Because of these spaniels' need of companionship, they don't do well when left alone. They should always be on a leash when outdoors as this is one breed that is book smart but lacks street smarts. Lots of cuddles and attention is all this pooch needs to feel like the apple of your eye.
4. Boston Terrier: The Class Clown
The Boston terrier might have a dapper, tuxedo-wearing appearance, but it's all just a ruse for what lies underneath. Like a class clown, these canines love to entertain and amuse. There's no doubt this breed dances to the beat of its own drummer, and they use their energetic spirits to capture the hearts of those who meet them.
Commonly called an "American Gentleman," according to the Boston Terrier Club of America, this breed succeeds in dog shows and performance events like flyball, so schedule plenty of time for fetch, dog tricks and other high-energy activities. Despite all of his entertaining qualities, at the end of the day, the Boston terrier seems happiest just being around his family. His gentle temperament makes him easy to love, and it's a good thing because this canine clown loves plenty of attention.

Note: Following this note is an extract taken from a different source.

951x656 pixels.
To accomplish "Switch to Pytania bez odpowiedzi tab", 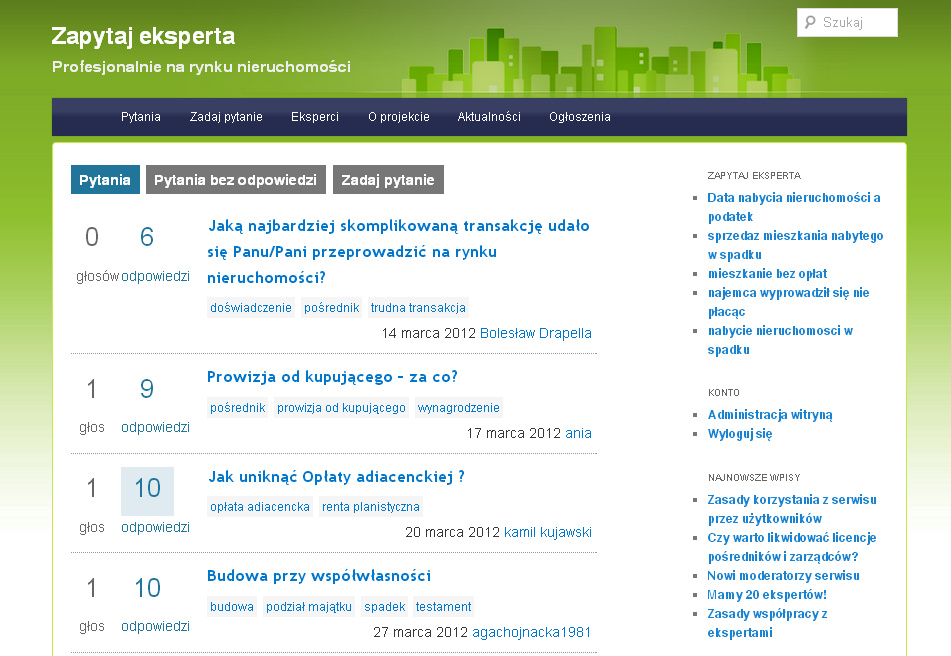I will pyautogui.click(x=236, y=180).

3. Pembroke Welsh Corgi: Theatre Geek
The Pembroke Welsh corgi is a pup that loves the limelight. According to the American Society for the Prevention of Cruelty to Animals (ASPCA), this breed is extremely bright and alert, enthusiastic and enjoys being around people, but she needs continuous mental and physical stimulation to be most content. Veterinarian Debra Eldredge says the corgi is earnest in her role as a pet and is very generous with her affection to all family members, making her an excellent companion.

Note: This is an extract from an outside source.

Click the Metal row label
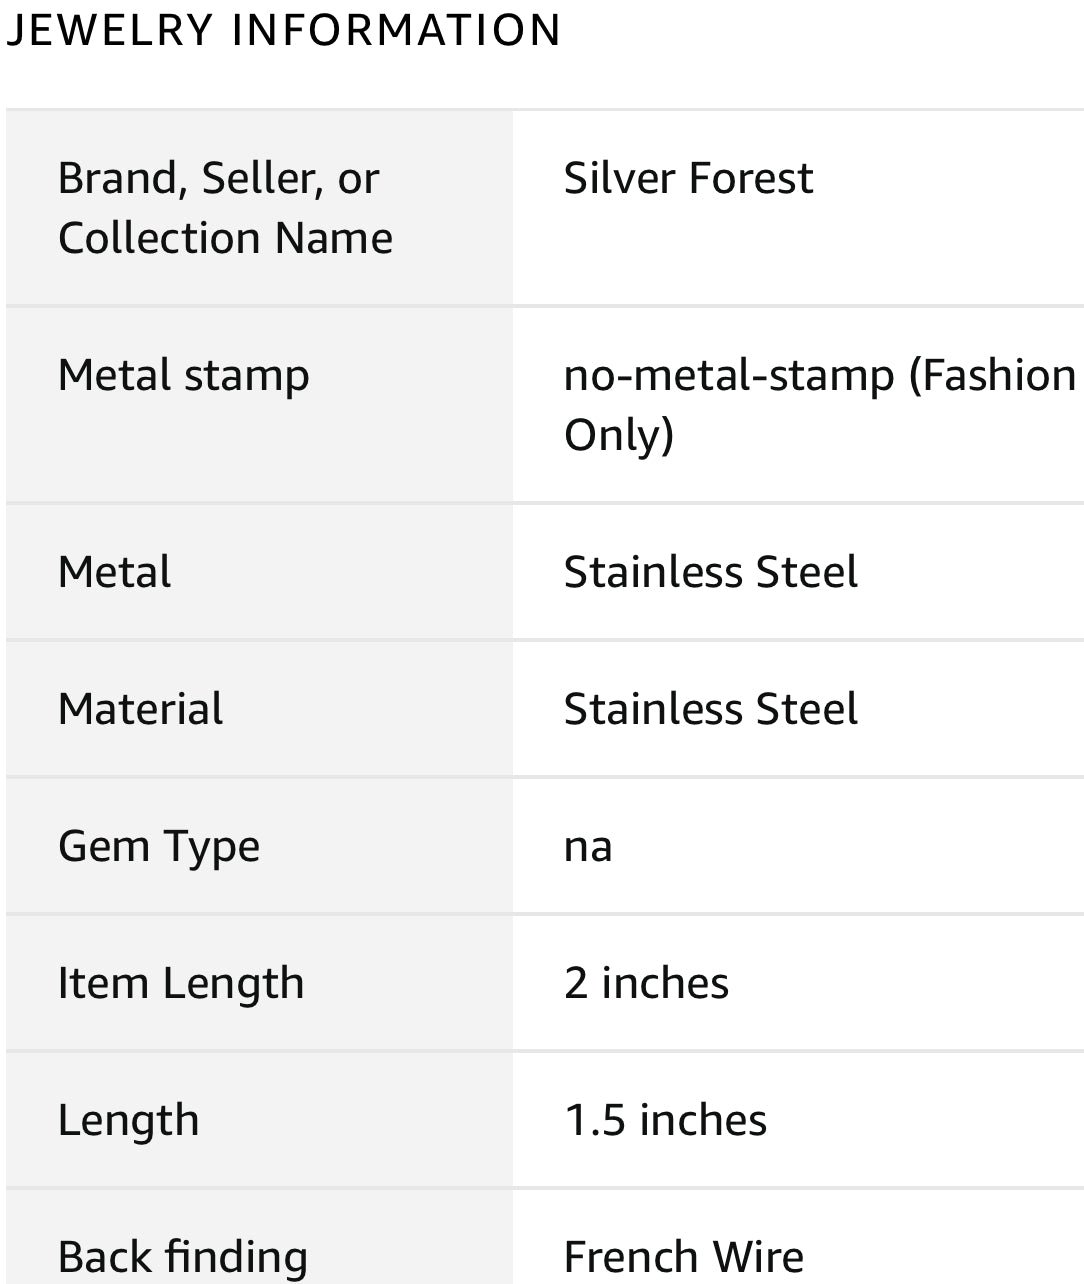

Corgis were originally bred to herd cattle so they like having a job to do, even if it's just getting the squeaker out of a toy. This is a creative canine that will find ways to entertain herself if boredom sets in, so make sure to leave plenty of toys around that stimulate her brain. Eldredge recommends you start early to teach your corgi that you are the director of the show; otherwise this determined dog might try to gain the upper paw in your relationship.
2. Parson Russell Terrier: The Jock
Strap some shoulder pads on this high-energy, compact dog and you'll have an all-star on your hands. The Parson Russell terrier, formerly called the Jack Russell, lives up to the feisty terrier reputation and is proud of it. This small dog is a true athlete who excels in flyball competitions and has an endless supply of energy and courage.

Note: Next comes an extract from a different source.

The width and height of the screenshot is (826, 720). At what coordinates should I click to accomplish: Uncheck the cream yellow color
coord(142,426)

If you live in a small apartment, the Parson Russell might not be the best choice for you. This pooch needs plenty of room to run, chase and jump. Since this MVP loves to be the star, he might not like other dogs taking some of the attention. Much like a scrappy athlete, an excited Parson Russell is often "all bark, no bite," but according to the AKC, he doesn't like rough handling, so be sure to supervise young children who are playing with him.
1. Dachshund: Class President
The dachshund may stand low to the ground, but this breed could start its own political party with the loyal following it enjoys — according to the AKC, it's one of the most popular. Commonly called "wiener dogs," these pooches are curious, charming and enjoy being around others, all winning attributes for any leader. Your dachshund might be stubborn at times and can be possessive with toys or food, but theses canines generally love people and are very sociable.
Doxies, as they are sometimes called, also enjoy being around their own kind, so it's not unusual to find multiple dachshunds living together, and their social networking can extend to their owners, too. According to Meetup.com, there are more than 100 "meet-up" groups across the U.S. where dachshund enthusiasts get together regularly to socialize and discuss the doxie agenda. As do the other breeds on this list, the dachshund proves that being petite has its perks, including cultivating a loyal following to your super-sized personality and charm.